6. 🎓 Train It Right: Sentence-BERT¶
Post-hoc fixes patch a model that was never trained for similarity. The alternative is to train the geometry directly: Sentence-BERT / SimCSE fine-tune with a contrastive / siamese objective so that output cosine already matches semantic similarity — no whitening needed.
from sentence_transformers import SentenceTransformer
sbert = SentenceTransformer('all-MiniLM-L6-v2')
E_sbert = sbert.encode(corpus, normalize_embeddings=True)
print(f'SBERT mean pairwise cosine (unrelated) = {mean_offdiag_cos(E_sbert):+.3f}')
print(f'(compare: raw distilBERT = {summary.loc["raw", "mean_cos_unrelated"]:+.3f})')
Loading weights: 0%| | 0/103 [00:00<?, ?it/s]
SBERT mean pairwise cosine (unrelated) = +0.052 (compare: raw distilBERT = +0.671)
# Does SBERT separate related from unrelated -- on the SAME labelled pairs?
def sbert_cos(a, b):
ea, eb = sbert.encode([a, b], normalize_embeddings=True)
return float(ea @ eb)
sb_r = np.mean([sbert_cos(a, b) for a, b in related])
sb_u = np.mean([sbert_cos(a, b) for a, b in unrelated])

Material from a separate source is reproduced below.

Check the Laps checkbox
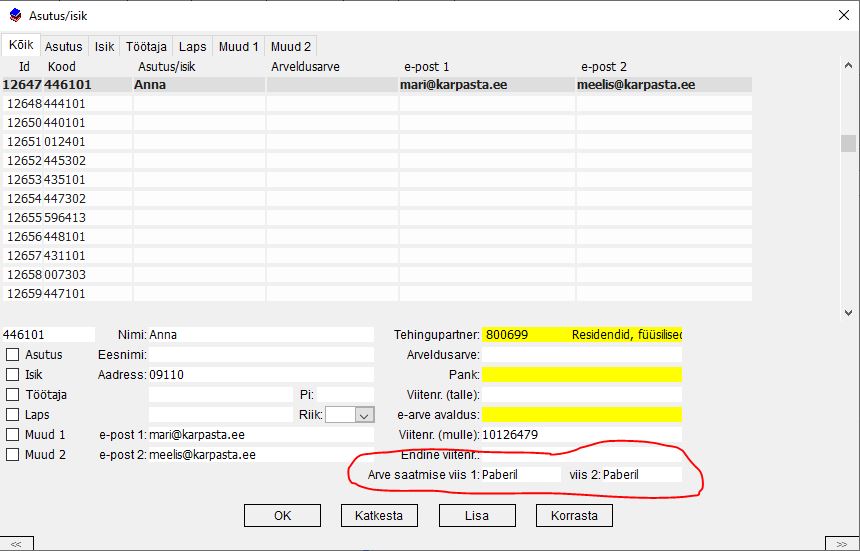This screenshot has height=551, width=860. tap(13, 415)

print(f'SBERT related={sb_r:+.3f} unrelated={sb_u:+.3f} separation_gap={sb_r - sb_u:+.3f}')
print(f'raw distilBERT (for reference) gap={summary.loc["raw", "separation_gap"]:+.3f}')
# Final picture: separation gap from worst (raw) to best (trained-right SBERT)
gaps = {'raw': summary.loc['raw', 'separation_gap'],
'standardised': summary.loc['standardised', 'separation_gap'],
'all-but-the-top': summary.loc['all-but-the-top', 'separation_gap'],
'whitening': summary.loc['whitening', 'separation_gap'],
'SBERT (trained)': sb_r - sb_u}
plt.figure(figsize=(8, 4.5))
order = sorted(gaps, key=gaps.get)
colors = ['crimson' if k == 'raw' else ('darkgreen' if 'SBERT' in k else 'seagreen') for k in order]
plt.bar(order, [gaps[k] for k in order], color=colors)
plt.ylabel('separation gap (related - unrelated cosine)')
plt.title('Separating related from unrelated: raw -> post-hoc fixes -> trained SBERT')
plt.xticks(rotation=20, ha='right')
plt.tight_layout(); plt.show()
SBERT related=+0.675 unrelated=-0.014 separation_gap=+0.688 raw distilBERT (for reference) gap=+0.203
🔎 What we see¶
The final bar chart ranks every approach by separation gap:
- raw distilBERT sits at the bottom (~0.2) — related and unrelated pairs are nearly on top of each other.
- post-hoc fixes (standardise / all-but-the-top / whitening) roughly double the gap on a frozen model, no retraining.
- SBERT wins by a wide margin (~0.7): unrelated pairs drop to ~0, related pairs stay high. Its mean cosine on unrelated text is also ~0 — the cone is gone.
Training the objective for cosine similarity (SBERT / SimCSE) fixes the geometry by construction, which is why it beats every post-hoc patch.
✅ Conclusion¶
On real distilBERT vectors we reproduced the contextual-embedding story from the slides, and verified the fixes:
| Problem | Evidence | Fix |
|---|---|---|
| Curse of dimensionality | L2 contrast ratio collapses in 768-D (36 → 0.8) | use angle, not raw L2 |
| Anisotropy (cone) | unrelated sentences avg cosine ~0.67 | whitening / standardise |
| Rogue dimensions | top dim std ~12x median (3.7 vs 0.31) | drop / standardise dims |
| Raw geometry unreliable | separation gap only ~0.2 (related ≈ unrelated) | post-hoc or train right |
| Post-hoc fixes | gap roughly doubles to ~0.45–0.53 | standardise / all-but-the-top / whitening |
| Trained-right space | SBERT gap ~0.69, mean cosine ~0 | Sentence-BERT / SimCSE |
Bottom line: never trust raw contextual cosine blindly. Either repair the geometry (standardise / all-but-the-top / whitening) or use a model trained so cosine is meaningful (SBERT/SimCSE).